Autocensura en medios y desaparición de evidencias

El exministro de la Corte destacó que “es poco creíble que nadie se diera cuenta (...) creo que sí se dieron cuenta, pero eso no llegó a los medios. Ahí, a tres cuadras estaban todos los periódicos, La Prensa, El Universal, el Excélsior, el Novedades, El Heraldo, todos estaban en esa zona. La siguiente cuestión es: ¿Hubo una operación de Estado definida para que esto no se comunicara? ¿Los propios medios se autocensuraron para no informar de una cosa que a lo mejor los metía en un problema?”.
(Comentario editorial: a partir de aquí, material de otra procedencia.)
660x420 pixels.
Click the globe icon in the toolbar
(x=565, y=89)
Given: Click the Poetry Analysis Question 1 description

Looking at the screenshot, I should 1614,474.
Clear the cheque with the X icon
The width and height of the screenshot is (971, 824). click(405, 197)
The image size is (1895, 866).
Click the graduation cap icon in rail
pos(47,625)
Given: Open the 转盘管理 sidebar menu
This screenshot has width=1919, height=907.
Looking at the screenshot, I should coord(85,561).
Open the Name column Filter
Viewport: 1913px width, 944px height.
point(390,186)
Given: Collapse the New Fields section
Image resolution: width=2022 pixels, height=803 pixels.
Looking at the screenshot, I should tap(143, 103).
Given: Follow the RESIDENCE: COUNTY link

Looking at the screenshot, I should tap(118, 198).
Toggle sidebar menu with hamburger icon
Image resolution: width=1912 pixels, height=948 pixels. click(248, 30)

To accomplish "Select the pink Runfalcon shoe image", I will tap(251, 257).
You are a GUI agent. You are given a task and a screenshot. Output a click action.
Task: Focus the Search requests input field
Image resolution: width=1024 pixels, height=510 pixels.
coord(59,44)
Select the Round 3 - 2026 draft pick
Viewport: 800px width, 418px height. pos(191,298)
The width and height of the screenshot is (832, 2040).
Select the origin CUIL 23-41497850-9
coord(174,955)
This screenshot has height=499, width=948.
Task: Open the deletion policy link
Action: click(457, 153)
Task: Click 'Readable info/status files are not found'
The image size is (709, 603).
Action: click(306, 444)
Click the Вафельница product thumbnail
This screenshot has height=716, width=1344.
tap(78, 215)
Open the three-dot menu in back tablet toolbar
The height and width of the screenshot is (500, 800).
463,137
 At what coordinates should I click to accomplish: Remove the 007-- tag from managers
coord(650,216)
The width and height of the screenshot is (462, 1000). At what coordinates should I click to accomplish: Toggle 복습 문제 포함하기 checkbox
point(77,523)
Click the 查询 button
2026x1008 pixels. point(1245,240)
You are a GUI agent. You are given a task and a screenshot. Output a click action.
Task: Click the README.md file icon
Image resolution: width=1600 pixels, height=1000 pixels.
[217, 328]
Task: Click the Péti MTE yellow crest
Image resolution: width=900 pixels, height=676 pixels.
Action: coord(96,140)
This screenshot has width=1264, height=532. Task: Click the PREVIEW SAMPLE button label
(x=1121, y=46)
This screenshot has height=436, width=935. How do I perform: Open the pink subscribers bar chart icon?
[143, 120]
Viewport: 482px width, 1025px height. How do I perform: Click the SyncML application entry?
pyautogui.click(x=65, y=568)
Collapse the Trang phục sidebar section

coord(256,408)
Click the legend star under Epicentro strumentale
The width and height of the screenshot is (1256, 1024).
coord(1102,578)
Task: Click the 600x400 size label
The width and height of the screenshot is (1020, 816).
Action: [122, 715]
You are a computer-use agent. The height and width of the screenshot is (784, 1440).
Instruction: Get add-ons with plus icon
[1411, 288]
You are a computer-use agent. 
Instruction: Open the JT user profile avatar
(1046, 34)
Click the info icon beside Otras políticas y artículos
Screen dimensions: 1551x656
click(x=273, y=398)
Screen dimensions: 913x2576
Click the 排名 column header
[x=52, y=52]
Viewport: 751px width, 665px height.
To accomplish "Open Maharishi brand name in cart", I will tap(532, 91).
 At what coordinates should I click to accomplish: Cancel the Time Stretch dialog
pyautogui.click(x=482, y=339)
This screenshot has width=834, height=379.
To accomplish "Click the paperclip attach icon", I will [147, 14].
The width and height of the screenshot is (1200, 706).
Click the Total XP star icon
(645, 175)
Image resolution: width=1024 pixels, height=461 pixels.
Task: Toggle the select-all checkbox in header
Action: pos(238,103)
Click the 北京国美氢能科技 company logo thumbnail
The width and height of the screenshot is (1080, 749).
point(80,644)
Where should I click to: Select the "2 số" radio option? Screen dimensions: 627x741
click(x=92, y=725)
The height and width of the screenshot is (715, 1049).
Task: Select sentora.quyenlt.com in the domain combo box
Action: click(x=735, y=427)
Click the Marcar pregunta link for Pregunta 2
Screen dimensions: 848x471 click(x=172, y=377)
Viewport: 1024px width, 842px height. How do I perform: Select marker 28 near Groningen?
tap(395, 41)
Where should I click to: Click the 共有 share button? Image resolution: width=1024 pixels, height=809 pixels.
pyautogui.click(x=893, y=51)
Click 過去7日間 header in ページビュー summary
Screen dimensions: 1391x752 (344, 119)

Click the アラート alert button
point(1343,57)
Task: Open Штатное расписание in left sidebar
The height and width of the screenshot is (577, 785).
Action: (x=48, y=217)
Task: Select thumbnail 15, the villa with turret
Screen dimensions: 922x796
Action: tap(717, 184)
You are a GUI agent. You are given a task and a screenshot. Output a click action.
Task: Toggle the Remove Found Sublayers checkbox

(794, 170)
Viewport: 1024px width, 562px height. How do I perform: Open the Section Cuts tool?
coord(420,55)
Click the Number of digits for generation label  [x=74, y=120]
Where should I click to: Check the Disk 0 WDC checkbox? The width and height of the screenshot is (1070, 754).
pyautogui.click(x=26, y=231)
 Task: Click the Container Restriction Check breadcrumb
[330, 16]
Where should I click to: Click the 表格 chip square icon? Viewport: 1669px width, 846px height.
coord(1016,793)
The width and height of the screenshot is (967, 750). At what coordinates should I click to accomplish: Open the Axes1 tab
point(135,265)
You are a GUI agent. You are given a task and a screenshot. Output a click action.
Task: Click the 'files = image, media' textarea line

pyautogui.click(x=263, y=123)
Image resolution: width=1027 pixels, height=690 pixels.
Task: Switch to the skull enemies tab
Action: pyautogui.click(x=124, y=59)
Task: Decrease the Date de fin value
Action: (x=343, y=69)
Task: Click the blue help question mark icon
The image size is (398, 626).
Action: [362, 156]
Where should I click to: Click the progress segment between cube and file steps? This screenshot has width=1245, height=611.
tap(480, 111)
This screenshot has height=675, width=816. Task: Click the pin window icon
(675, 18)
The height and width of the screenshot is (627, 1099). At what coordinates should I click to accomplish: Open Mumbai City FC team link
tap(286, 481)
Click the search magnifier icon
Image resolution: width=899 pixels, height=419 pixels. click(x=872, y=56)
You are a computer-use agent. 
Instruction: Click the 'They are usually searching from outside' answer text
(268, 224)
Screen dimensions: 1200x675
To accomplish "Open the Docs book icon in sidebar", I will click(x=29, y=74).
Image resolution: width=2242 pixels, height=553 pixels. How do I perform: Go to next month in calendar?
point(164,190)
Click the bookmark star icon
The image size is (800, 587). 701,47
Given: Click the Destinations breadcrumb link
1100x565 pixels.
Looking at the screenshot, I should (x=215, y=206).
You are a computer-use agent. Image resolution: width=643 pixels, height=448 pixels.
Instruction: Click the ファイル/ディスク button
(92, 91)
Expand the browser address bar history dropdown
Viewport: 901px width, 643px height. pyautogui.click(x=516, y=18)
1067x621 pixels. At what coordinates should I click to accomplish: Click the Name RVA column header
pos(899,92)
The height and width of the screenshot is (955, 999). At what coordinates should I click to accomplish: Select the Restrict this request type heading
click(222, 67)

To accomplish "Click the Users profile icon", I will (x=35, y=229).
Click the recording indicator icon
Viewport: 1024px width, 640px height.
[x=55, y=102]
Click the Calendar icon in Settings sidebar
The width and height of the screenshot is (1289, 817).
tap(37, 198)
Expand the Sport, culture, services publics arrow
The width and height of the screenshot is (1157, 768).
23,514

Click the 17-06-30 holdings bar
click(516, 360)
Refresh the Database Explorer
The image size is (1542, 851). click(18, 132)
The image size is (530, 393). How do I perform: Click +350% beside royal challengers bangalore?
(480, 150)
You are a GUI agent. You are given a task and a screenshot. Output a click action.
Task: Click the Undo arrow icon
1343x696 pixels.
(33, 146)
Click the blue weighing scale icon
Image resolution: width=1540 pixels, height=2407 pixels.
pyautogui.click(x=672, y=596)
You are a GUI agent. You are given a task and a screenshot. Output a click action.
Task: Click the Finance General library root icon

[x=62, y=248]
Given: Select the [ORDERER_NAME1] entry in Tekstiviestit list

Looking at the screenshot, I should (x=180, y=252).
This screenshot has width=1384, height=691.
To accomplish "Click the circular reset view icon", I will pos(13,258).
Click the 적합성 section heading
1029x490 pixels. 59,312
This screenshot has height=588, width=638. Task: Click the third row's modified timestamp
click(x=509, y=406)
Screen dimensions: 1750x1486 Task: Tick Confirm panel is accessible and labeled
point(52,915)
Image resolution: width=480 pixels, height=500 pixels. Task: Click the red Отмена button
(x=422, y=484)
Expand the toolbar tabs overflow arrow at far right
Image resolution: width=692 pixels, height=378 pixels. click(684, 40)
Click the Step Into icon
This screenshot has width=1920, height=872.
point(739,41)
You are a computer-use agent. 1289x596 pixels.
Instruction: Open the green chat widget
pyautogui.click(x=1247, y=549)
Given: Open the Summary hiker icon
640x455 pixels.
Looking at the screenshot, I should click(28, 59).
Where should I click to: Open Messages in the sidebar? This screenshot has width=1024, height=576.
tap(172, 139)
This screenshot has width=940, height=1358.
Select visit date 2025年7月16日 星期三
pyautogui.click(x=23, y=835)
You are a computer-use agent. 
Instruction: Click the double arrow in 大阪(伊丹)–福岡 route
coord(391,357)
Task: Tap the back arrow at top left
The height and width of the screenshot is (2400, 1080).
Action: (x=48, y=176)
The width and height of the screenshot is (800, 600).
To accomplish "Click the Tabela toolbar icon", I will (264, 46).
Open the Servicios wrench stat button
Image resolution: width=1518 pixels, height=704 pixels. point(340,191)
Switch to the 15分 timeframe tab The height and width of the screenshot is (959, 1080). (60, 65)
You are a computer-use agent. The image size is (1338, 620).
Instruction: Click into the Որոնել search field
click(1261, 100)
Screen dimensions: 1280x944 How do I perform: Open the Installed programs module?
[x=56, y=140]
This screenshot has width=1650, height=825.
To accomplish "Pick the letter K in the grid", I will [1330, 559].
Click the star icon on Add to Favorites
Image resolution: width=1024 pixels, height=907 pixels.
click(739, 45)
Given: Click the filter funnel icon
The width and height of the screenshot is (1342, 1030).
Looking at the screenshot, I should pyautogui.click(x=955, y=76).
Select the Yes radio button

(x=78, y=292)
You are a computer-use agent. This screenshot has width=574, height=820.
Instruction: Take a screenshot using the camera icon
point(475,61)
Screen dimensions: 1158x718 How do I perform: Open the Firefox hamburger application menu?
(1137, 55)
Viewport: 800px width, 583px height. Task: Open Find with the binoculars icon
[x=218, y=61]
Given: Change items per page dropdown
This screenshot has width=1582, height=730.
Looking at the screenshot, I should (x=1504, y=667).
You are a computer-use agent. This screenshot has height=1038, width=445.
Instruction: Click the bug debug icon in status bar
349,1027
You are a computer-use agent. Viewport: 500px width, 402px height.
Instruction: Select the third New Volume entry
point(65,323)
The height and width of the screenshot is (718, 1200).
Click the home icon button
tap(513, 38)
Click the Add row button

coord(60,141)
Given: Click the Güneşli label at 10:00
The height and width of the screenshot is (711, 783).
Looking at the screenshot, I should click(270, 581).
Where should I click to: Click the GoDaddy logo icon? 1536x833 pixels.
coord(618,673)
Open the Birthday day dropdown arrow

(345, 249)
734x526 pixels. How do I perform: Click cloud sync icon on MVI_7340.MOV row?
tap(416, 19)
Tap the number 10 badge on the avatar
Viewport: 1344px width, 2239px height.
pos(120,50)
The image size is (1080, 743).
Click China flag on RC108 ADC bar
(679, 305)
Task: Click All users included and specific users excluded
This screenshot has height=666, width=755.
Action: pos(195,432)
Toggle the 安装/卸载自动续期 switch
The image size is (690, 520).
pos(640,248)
En la actualidad las redes sociales y las plataformas lo ven e informan todo, lo mismo ayudan y empoderan en instantes a las personas y logran que millones se enteren sobre el acontecer cotidiano. No cabe duda que si una acción de tal magnitud se emprendiera, hoy en día, en contra de algún jefe de Estado o autoridad de alto nivel sería muy difícil, complicado e impensable poder ocultarlo o no saber de ello, saldría a la luz de alguna forma.

Decenas de crímenes de guerra, golpes de Estado, dictaduras, masacres y asesinatos se han cometido y continuan impunes, sin respuestas, y sobre todo sin evidencias para su resolución; Cossío Díaz hizo hincapié en que “El libro fue construido a través de informes de la extinta Dirección Federal de Seguridad, entrevistas y reportes firmados por personal médico, para reconstruir un caso que se intentó, y casi se logra, borrar de la historia”.

El desenlace

El expresidente de México murió el 15 de julio de 1979 de un paro cardiaco debido a un cáncer de colon que padecía, una década después de la matanza estudiantil, suceso que marcó su mandato.

En un informe firmado por el entonces capitán Fernando Gutiérrez Barrios, director de la Dirección de Seguridad, Castañeda de la Fuente dijo: “Yo lo quise matar y lo quise matar solo. No culpen a nadie. Fue un acto personal”.